• Instructions for the task:
An exact, complete printout of the listing is wanted, minus its images.

• Data to examine:
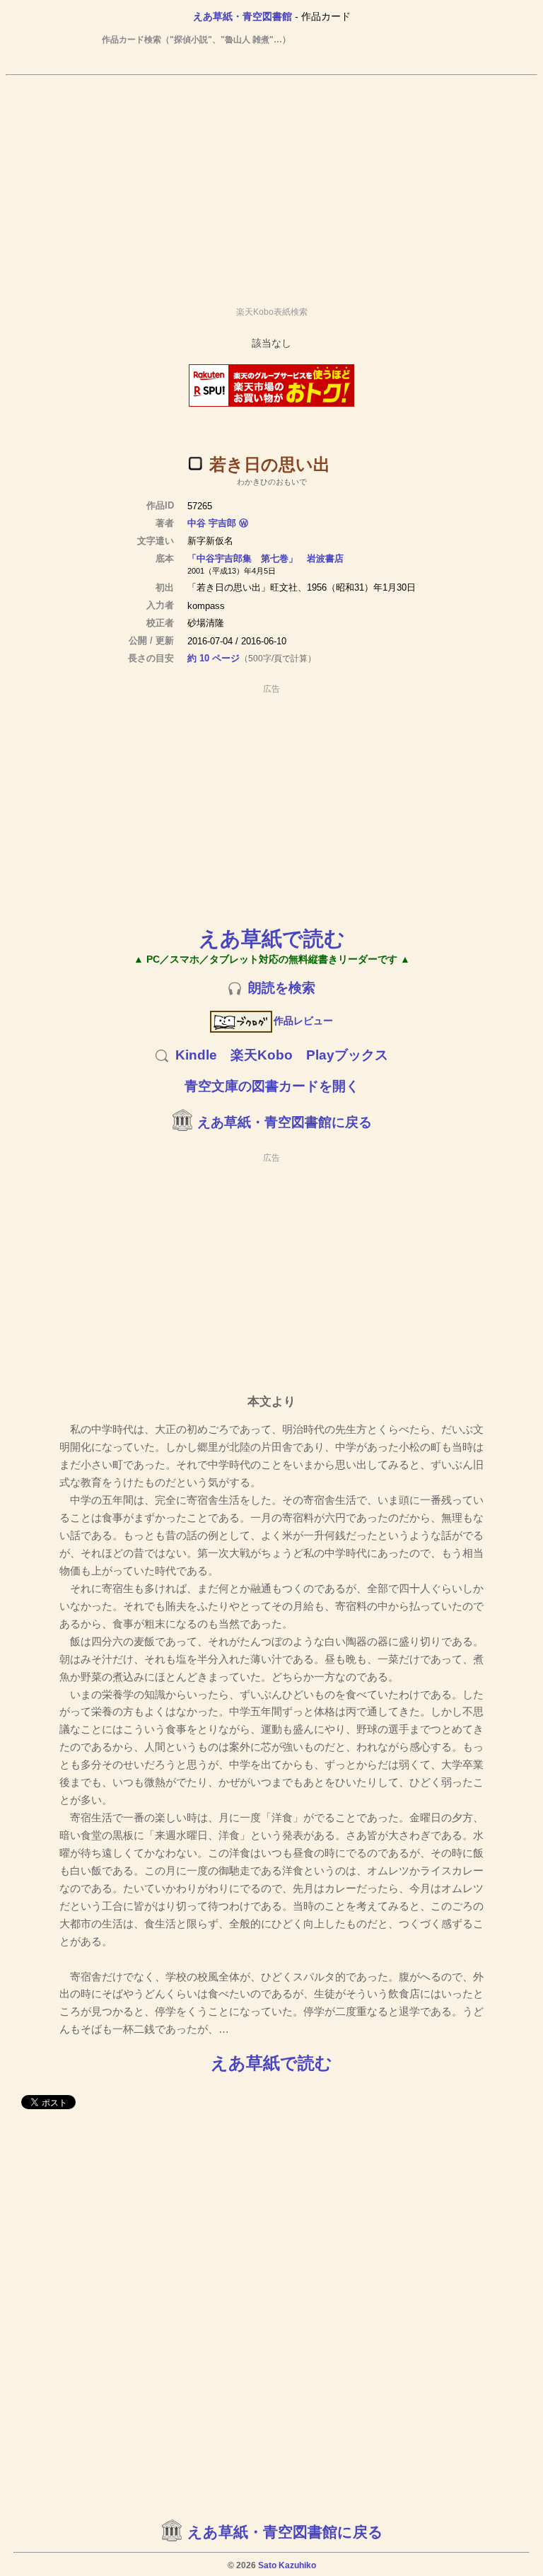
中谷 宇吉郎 (211, 523)
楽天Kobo (261, 1055)
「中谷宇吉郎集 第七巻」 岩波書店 (265, 558)
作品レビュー (303, 1020)
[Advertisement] (271, 185)
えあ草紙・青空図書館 (242, 16)
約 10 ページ (213, 658)
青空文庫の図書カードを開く (272, 1086)
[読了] (195, 463)
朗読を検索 (281, 987)
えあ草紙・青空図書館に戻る (284, 1122)
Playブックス (347, 1055)
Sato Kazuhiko (287, 2565)
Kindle (196, 1055)
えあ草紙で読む (272, 938)
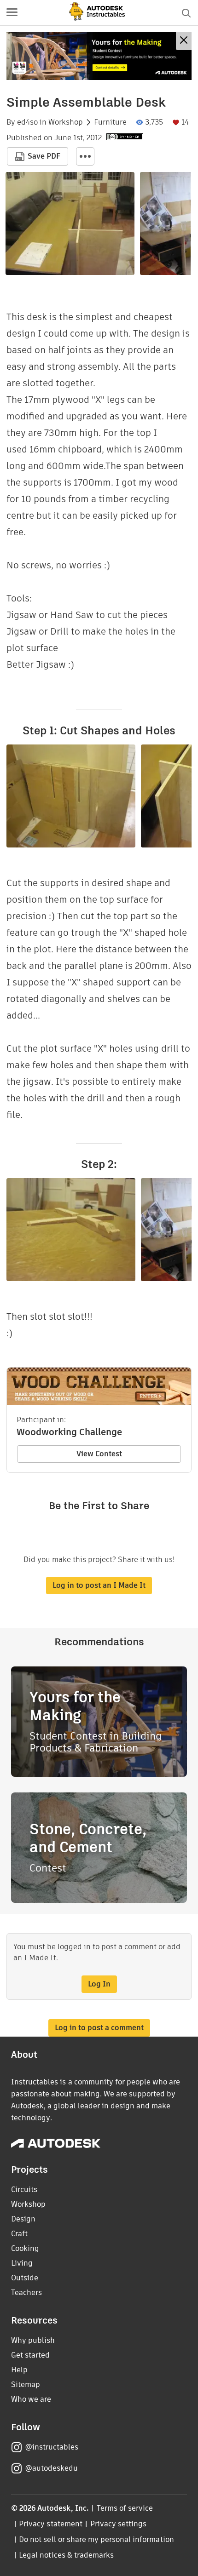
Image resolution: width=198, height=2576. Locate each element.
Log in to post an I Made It (99, 1585)
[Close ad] (184, 41)
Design (23, 2219)
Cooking (25, 2248)
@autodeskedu (51, 2468)
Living (22, 2263)
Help (19, 2369)
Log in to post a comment (99, 2027)
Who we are (31, 2399)
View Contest (99, 1453)
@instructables (51, 2447)
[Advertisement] (99, 56)
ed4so (27, 122)
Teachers (26, 2292)
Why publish (33, 2340)
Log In (99, 1984)
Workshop (65, 122)
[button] (11, 12)
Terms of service (125, 2508)
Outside (24, 2278)
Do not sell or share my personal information (96, 2539)
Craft (19, 2233)
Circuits (24, 2189)
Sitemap (25, 2384)
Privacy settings (118, 2524)
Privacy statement (50, 2524)
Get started (30, 2355)
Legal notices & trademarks (66, 2555)
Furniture (110, 122)
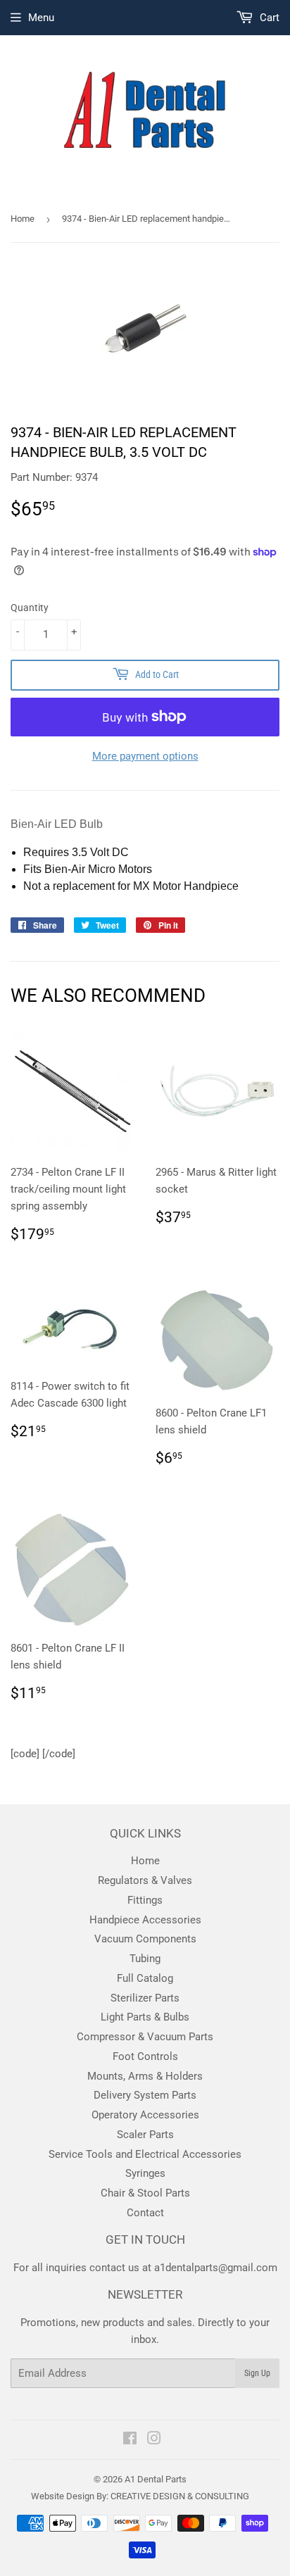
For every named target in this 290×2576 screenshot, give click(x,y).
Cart (268, 17)
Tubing (145, 1958)
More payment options (145, 756)
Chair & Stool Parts (145, 2193)
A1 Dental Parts (156, 2479)
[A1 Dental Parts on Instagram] (154, 2440)
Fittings (145, 1900)
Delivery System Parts (145, 2095)
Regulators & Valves (145, 1880)
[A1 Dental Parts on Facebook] (129, 2440)
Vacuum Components (145, 1939)
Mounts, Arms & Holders (145, 2076)
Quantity (30, 607)
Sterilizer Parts (145, 1998)
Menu (41, 17)
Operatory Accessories (145, 2115)
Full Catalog (145, 1978)
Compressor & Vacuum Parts (145, 2036)
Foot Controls (145, 2056)
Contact (145, 2212)
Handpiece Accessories (145, 1920)
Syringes (145, 2173)
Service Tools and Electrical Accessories (145, 2154)
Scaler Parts (145, 2134)
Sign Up (257, 2373)
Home (22, 218)
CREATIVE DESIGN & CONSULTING (180, 2496)
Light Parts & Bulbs (145, 2017)
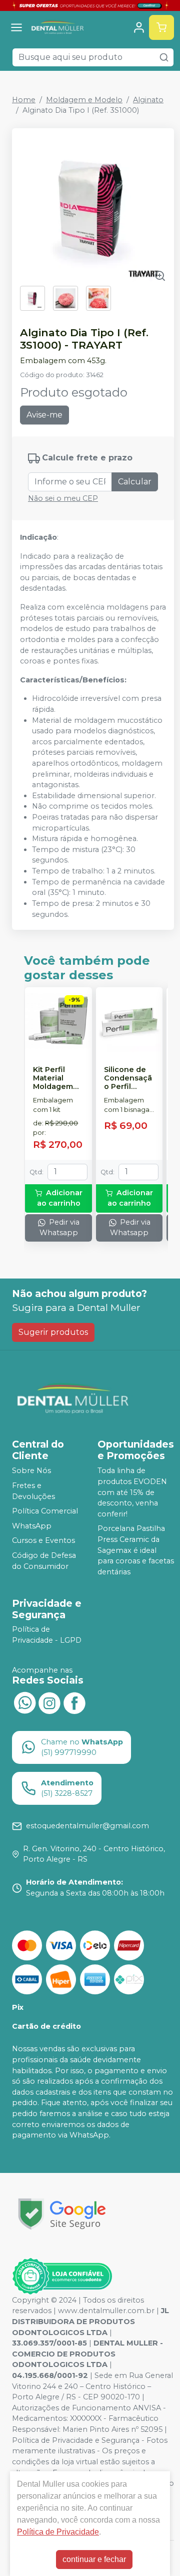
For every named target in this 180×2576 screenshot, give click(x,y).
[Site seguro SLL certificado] (62, 2214)
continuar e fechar (94, 2559)
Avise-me (44, 415)
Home (24, 99)
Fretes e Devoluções (33, 1491)
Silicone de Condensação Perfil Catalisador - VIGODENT (128, 1078)
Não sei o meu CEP (63, 498)
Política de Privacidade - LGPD (47, 1635)
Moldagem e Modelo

• Solution:
中谷 宇吉郎 (211, 523)
楽天Kobo (261, 1055)
「中谷宇吉郎集 第七巻」 岩波書店 (265, 558)
作品レビュー (303, 1020)
[Advertisement] (271, 185)
えあ草紙・青空図書館 (242, 16)
約 10 ページ (213, 658)
青空文庫の図書カードを開く (272, 1086)
[読了] (195, 463)
朗読を検索 (281, 987)
えあ草紙・青空図書館に戻る (284, 1122)
Playブックス (347, 1055)
Sato Kazuhiko (287, 2565)
Kindle (196, 1055)
えあ草紙で読む (272, 938)
Image resolution: width=198, height=2576. Locate each element.
Log in to post an I Made It (99, 1585)
[Close ad] (184, 41)
Design (23, 2219)
Cooking (25, 2248)
@autodeskedu (51, 2468)
Living (22, 2263)
Help (19, 2369)
Log in to post a comment (99, 2027)
Who we are (31, 2399)
View Contest (99, 1453)
@instructables (51, 2447)
[Advertisement] (99, 56)
ed4so (27, 122)
Teachers (26, 2292)
Why publish (33, 2340)
Log In (99, 1984)
Workshop (65, 122)
[button] (11, 12)
Terms of service (125, 2508)
Outside (24, 2278)
Do not sell or share my personal information (96, 2539)
Craft (19, 2233)
Circuits (24, 2189)
Sitemap (25, 2384)
Privacy settings (118, 2524)
Privacy statement (50, 2524)
Get started (30, 2355)
Legal notices & trademarks (66, 2555)
Furniture (110, 122)
For every named target in this 290×2576 screenshot, give click(x,y).
Cart (268, 17)
Tubing (145, 1958)
More payment options (145, 756)
Chair & Stool Parts (145, 2193)
A1 Dental Parts (156, 2479)
[A1 Dental Parts on Instagram] (154, 2440)
Fittings (145, 1900)
Delivery System Parts (145, 2095)
Regulators & Valves (145, 1880)
[A1 Dental Parts on Facebook] (129, 2440)
Vacuum Components (145, 1939)
Mounts, Arms & Holders (145, 2076)
Quantity (30, 607)
Sterilizer Parts (145, 1998)
Menu (41, 17)
Operatory Accessories (145, 2115)
Full Catalog (145, 1978)
Compressor & Vacuum Parts (145, 2036)
Foot Controls (145, 2056)
Contact (145, 2212)
Handpiece Accessories (145, 1920)
Syringes (145, 2173)
Service Tools and Electrical Accessories (145, 2154)
Scaler Parts (145, 2134)
Sign Up (257, 2373)
Home (22, 218)
CREATIVE DESIGN & CONSULTING (180, 2496)
Light Parts & Bulbs (145, 2017)
For every named target in this 180×2576 screenshot, give click(x,y).
[Site seguro SLL certificado] (62, 2214)
continuar e fechar (94, 2559)
Avise-me (44, 415)
Home (24, 99)
Fretes e Devoluções (33, 1491)
Silicone de Condensação Perfil Catalisador - VIGODENT (128, 1078)
Não sei o meu CEP (63, 498)
Política de Privacidade - LGPD (47, 1635)
Moldagem e Modelo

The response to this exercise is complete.